The American Heart Association’s professional journal, Circulation, recently revealed global AFib statistics. The study reviewed population-based studies of AFib published from 1980 to 2010. They wanted to know the world’s AFib burden. Yes, AFib is a global issue.
The study gathered data about AFib that revealed:
Geographical locations where people have AFib
The places where there are more people with AFib than in other places
Mortality related to Atrial Fibrillation
The AFib disease study revealed that globally in 2010 more than 33 million people experienced AFib. Of that 33 million global figure, 20.9 million males and 12.6 million females have AFib.
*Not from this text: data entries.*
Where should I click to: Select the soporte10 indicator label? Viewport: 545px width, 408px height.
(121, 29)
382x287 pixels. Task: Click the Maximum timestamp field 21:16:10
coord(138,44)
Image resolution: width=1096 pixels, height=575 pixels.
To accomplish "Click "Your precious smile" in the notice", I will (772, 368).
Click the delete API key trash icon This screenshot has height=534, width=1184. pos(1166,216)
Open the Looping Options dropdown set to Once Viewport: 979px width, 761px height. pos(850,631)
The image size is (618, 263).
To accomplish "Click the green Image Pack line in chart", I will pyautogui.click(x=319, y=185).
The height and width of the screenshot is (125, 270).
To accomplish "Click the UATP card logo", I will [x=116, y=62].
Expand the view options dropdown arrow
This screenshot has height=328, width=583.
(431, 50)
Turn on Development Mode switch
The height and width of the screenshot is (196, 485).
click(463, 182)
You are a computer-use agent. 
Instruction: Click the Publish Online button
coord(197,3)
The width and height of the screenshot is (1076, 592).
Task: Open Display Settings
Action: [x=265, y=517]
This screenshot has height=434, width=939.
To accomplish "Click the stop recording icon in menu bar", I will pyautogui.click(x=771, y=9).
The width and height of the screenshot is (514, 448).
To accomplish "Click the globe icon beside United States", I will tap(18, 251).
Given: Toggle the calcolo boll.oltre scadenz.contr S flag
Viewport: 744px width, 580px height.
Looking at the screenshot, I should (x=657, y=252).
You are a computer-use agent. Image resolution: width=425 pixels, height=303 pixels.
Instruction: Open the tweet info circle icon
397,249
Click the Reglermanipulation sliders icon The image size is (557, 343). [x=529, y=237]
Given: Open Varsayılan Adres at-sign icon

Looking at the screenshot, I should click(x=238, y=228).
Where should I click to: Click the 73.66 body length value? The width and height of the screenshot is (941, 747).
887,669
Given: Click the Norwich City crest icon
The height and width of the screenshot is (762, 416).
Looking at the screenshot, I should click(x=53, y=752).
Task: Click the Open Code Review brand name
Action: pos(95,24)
Frightening to think so many people globally suffer with AFib, isn’t it? This study shows that more people are developing AFib!
What does this mean for you and AFib? A lot of people are researching AFib. Hopefully, this research will eventually reveal a cure. Until then, I encourage you to stay in touch with your cardiologist. He or she is your best ally for your heart.
Looking for an easy-to-talk-to heart specialist in Houston, TX? Make an appointment with me, Dr. AFib by calling281.446.3645. I do understand how frightening having AFib is. I would be happy to answer any questions you might have to educate your family about this disease.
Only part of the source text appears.